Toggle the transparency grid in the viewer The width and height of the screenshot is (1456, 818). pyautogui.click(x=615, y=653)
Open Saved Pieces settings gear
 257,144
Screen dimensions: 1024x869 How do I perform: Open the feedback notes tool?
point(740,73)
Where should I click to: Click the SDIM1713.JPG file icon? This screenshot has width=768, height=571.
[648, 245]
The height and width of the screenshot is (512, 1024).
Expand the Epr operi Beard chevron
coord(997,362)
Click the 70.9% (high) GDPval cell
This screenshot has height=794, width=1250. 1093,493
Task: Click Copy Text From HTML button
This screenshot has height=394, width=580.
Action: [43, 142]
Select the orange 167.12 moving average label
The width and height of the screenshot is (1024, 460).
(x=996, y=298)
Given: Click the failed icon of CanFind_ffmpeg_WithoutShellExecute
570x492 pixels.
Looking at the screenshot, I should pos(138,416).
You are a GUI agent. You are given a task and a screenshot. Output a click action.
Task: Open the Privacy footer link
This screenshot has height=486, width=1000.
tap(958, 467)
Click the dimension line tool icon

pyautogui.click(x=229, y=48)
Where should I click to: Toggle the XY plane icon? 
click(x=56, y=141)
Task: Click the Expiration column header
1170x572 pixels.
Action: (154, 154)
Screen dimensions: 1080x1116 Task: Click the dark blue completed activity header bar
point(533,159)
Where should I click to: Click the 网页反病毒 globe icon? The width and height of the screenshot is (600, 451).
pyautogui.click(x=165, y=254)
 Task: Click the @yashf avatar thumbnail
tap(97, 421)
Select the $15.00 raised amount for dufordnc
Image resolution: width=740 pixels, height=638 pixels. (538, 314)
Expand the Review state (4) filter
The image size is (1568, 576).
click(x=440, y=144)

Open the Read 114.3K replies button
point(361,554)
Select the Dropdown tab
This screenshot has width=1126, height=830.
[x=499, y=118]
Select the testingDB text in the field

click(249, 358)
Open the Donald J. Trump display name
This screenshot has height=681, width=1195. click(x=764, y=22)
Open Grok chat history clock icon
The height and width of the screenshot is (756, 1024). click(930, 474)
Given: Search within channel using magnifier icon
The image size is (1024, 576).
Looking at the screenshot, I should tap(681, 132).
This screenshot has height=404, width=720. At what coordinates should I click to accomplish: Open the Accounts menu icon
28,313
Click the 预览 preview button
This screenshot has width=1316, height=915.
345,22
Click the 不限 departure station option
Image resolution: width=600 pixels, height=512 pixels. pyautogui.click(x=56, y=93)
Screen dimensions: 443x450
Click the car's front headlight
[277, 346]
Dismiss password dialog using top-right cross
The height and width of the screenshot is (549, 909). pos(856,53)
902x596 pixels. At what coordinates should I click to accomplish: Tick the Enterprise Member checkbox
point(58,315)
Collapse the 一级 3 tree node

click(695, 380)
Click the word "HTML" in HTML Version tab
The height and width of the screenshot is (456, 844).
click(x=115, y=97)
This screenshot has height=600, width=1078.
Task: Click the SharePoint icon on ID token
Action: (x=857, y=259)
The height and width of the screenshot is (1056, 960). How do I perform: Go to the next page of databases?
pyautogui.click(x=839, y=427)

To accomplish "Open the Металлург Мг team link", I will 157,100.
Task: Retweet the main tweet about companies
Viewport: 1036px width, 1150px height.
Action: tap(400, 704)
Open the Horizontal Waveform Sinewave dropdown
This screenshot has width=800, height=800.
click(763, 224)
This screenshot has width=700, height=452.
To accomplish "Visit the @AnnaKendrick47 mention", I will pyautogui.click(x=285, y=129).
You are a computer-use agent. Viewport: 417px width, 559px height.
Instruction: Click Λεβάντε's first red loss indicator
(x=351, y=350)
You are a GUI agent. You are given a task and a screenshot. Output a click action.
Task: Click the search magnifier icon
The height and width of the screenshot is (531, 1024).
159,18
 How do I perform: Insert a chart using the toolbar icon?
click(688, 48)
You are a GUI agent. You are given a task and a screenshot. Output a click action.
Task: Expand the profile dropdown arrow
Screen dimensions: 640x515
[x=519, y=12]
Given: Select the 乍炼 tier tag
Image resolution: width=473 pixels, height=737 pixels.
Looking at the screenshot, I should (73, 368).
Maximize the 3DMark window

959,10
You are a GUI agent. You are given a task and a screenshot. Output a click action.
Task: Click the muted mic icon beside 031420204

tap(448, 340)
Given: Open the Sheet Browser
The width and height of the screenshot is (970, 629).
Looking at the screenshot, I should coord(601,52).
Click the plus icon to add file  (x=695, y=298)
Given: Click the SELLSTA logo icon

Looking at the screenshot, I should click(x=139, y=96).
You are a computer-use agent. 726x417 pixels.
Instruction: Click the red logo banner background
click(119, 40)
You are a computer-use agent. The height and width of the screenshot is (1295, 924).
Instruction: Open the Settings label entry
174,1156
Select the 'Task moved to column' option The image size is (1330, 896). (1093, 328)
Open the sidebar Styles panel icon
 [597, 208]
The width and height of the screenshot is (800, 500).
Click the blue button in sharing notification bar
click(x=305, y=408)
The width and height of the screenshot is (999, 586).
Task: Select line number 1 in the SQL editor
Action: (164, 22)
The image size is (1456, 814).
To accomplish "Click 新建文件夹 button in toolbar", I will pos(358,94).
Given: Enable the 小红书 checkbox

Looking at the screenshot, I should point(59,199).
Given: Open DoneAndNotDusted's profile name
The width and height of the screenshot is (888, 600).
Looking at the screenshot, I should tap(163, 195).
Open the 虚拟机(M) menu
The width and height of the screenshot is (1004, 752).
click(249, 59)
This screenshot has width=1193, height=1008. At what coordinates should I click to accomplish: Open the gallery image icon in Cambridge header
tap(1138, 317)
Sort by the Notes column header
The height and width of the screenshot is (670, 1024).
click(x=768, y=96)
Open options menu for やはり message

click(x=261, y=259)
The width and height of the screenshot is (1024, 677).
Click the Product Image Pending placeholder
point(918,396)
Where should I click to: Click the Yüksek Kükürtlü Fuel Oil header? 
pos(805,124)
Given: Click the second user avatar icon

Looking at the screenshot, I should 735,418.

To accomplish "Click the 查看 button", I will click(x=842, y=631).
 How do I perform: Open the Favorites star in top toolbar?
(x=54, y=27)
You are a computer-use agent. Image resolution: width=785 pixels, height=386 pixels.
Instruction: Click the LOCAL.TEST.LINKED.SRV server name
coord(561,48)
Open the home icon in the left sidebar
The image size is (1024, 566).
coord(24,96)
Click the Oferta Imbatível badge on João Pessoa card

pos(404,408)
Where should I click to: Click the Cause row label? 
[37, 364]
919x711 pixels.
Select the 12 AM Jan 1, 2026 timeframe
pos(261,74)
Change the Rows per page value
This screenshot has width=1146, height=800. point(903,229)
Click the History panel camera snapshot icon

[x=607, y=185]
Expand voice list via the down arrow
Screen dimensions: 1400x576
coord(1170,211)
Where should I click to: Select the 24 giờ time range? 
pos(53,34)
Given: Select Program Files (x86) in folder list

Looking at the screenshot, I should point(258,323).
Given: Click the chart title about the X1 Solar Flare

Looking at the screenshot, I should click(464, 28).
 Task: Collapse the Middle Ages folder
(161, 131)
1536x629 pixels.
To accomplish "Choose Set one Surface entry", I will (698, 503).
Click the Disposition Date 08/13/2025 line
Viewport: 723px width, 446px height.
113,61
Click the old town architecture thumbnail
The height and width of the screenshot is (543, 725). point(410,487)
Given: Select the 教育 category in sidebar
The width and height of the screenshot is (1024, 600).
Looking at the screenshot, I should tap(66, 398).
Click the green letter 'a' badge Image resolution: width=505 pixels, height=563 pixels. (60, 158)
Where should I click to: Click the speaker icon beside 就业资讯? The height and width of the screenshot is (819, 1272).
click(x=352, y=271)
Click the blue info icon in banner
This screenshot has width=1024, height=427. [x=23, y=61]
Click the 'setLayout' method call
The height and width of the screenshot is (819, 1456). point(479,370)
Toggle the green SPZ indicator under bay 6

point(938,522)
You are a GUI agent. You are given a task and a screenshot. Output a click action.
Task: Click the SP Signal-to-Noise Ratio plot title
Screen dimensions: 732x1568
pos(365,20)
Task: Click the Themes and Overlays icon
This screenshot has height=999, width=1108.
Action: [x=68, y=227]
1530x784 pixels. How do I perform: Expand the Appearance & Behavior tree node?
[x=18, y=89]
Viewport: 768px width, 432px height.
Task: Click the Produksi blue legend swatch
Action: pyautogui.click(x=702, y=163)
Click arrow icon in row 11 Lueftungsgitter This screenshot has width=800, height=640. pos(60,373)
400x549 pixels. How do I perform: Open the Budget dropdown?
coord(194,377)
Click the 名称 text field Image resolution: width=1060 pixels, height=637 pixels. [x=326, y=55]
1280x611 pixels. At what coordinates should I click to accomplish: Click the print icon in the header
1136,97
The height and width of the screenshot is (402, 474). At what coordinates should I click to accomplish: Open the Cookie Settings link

● **Exercise prompt**:
What is the number of lines in the data holding the word "HTML"? Reply with that number only.

● **Solution for this exercise**:
2